Research
I study fluid and plasma instabilities and turbulence in a wide range of physical systems. Lately, I’ve been particularly interested in magnetohydrodynamic (MHD) turbulence in stably stratified regions in stellar interiors (radiation zones), and in gas giant planets.
Below, I list a few of my recent research directions.
Double-diffusive convection, and chemical mixing in stars
In my first postdoc with Prof. Pascale Garaud at UCSC, I began studying double-diffusive convection (DDC), a form of turbulence that occurs when two buoyancy effects with different diffusivities (usually temperature and either salinity in oceans, or mean molecular weight in stars) are in competition, with, for instance, a stabilizing (sub-adiabatic) temperature gradient and a destabilizing gradient of the other quantity (salt water over fresh water in oceans, or a μ inversion in stars). The situation just described leads to one of two branches of DDC, known sometimes as salt-finger or thermohaline convection. The other form of DDC—where the temperature gradient is destabilizing (super-adiabatic) and the other quantity is stabilizing, is sometimes known as the diffusive branch of DDC, as oscillatory DDC (ODDC), or, by astrophysicists, as “semiconvection” (though note that “semiconvection” is sometimes used to refer to something that isn’t exactly ODDC).

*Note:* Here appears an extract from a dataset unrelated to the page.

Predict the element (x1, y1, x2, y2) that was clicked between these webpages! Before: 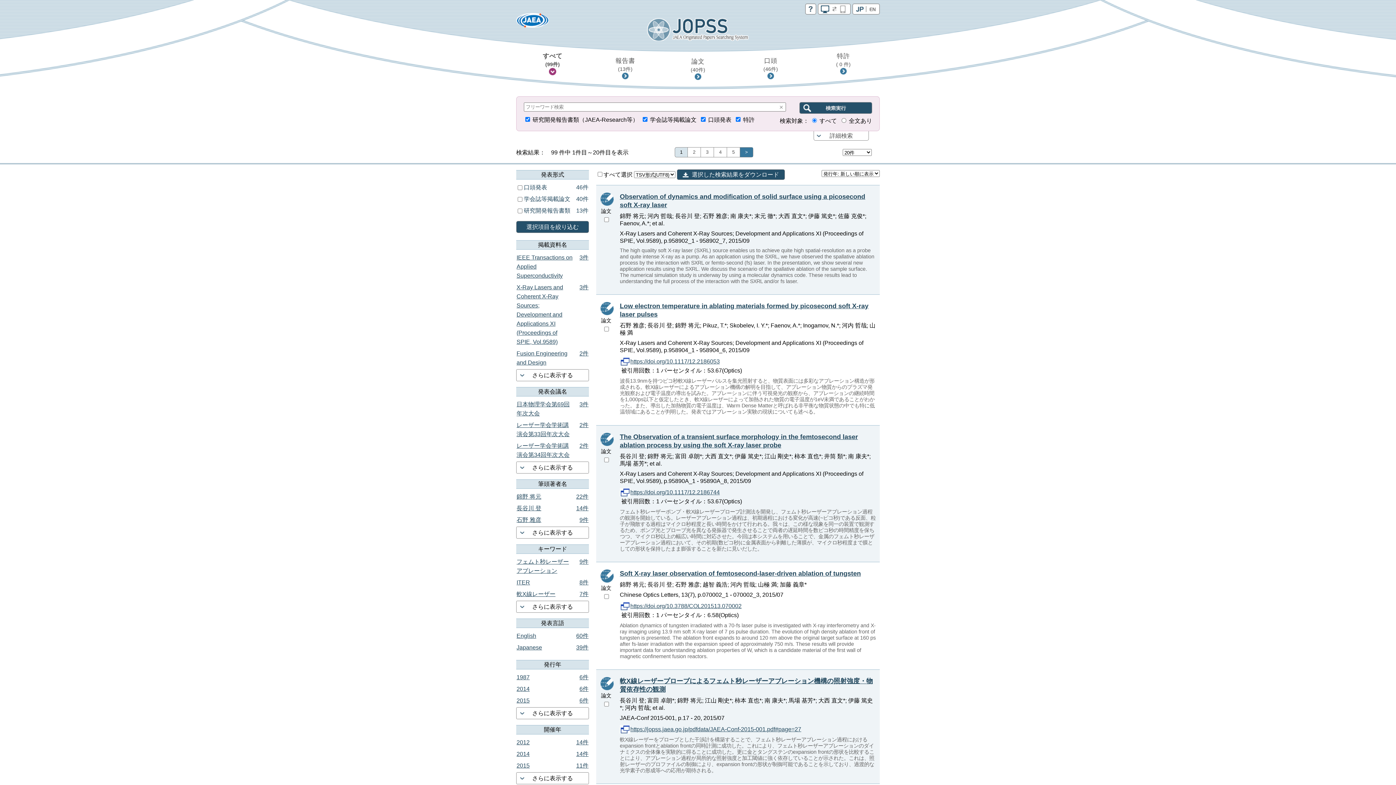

The role of both forms of DDC in astrophysical systems is covered very well by this review paper by Garaud, who also has this very nice set of lecture notes on the arXiv aimed at an astrophysical audience. A major facet that I care about is the anomalous chemical mixing (“extra mixing”) inferred by observations of red giant branch (RGB) stars. As described in the above review (or see the introduction in this paper of mine), the deep interiors of RGB stars must host some form of turbulence in order to explain certain surface observations (specifically, changes in abundance and/or isotopic ratios involving C12, C13, N, and Li shortly after the luminosity bump). The leading candidate to explain this phenomenon is thermohaline mixing, but predictive models for the chemical mixing rate of this process agree with either observations or 3D hydrodynamic simulations, but not both.
MHD thermohaline mixing and the FRG24 model
Harrington & Garaud, ApJL 2019 (HG19; link) identified the possibility that magnetic fields might enhance the mixing rate dramatically, even for magnetic field strengths of 100G, thus possibly addressing this tension between observations and simulations; they also provided a reduced model for predicting the mixing rate a priori for use in, say, stellar evolution codes like MESA. In Fraser, Reifenstein, and Garaud, ApJ 2024 (“FRG24”; link), I collaborated with Prof. Garaud and UCSC student Sam Reifenstein to study this process in more detail. We found that the HG19 model is flawed and often does not faithfully capture the effect of magnetic diffusivity on the process. We improved upon the model and showed that our improved FRG24 model does agree with our extensive suite of 3D MHD simulations across a broad range of parameters, varying background gradients, magnetic field strength, and magnetic diffusivity.
Next steps: I have worked with Evan Bauer (CFA ; Harvard & Smithsonian), Matteo Cantiello (Flatiron CCA, Princeton), Rich Townsend (UW-Madison), Jarrett Rosenberg (UW-Madison), and Pascale Garaud (UCSC) to implement the FRG24 model into the MESA stellar evolution code so the broader astrophysics community can use our model to study implications for a broader range of astrophysical systems, including in magnetic white dwarfs and as a possible Cameron-Fowler mechanism to produce lithium in red giants.
I am also working with CU-Boulder PhD student Imogen Cresswell (Astrophysical and Planetary Sciences Department) to compare the FRG24 model and related models against global 3D simulations, with exciting implications for both RGB stars and polluted white dwarfs.